▶ [WHAT IS ASKED]: Please copy the material below, beginning at the line with "Given: Go to previous customer record" and continuing through the line with "[x=367, y=417]", both included. Leave out the pictures.

▶ [THE RECORDS]:
◆ ◆ ◆ ◆ ◆ ◆ ◆
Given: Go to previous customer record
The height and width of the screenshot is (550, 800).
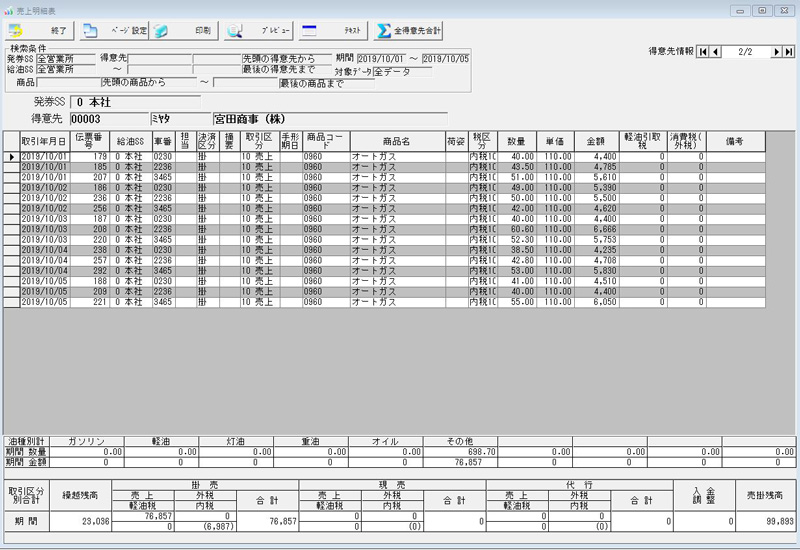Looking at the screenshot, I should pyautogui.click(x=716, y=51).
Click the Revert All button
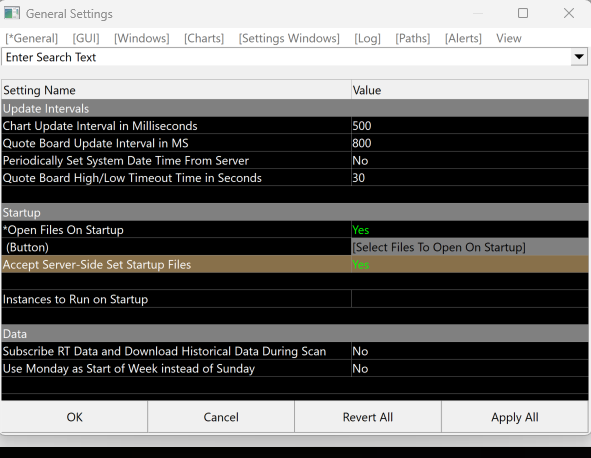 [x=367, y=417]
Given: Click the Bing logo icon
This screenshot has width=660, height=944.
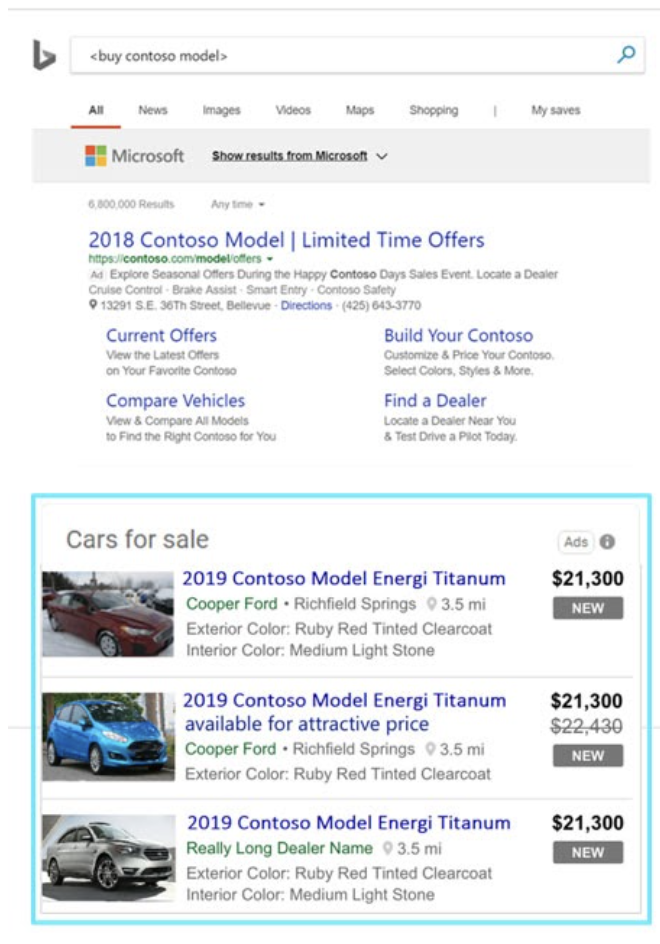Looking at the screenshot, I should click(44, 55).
◆ ◆ ◆ ◆ ◆ ◆ ◆
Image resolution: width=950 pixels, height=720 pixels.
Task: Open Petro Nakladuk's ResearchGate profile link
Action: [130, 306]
◆ ◆ ◆ ◆ ◆ ◆ ◆
▶ [EXPECTED OUTPUT]:
Given: Go to previous customer record
The height and width of the screenshot is (550, 800).
Looking at the screenshot, I should pyautogui.click(x=716, y=51).
Click the Revert All button
 [x=367, y=417]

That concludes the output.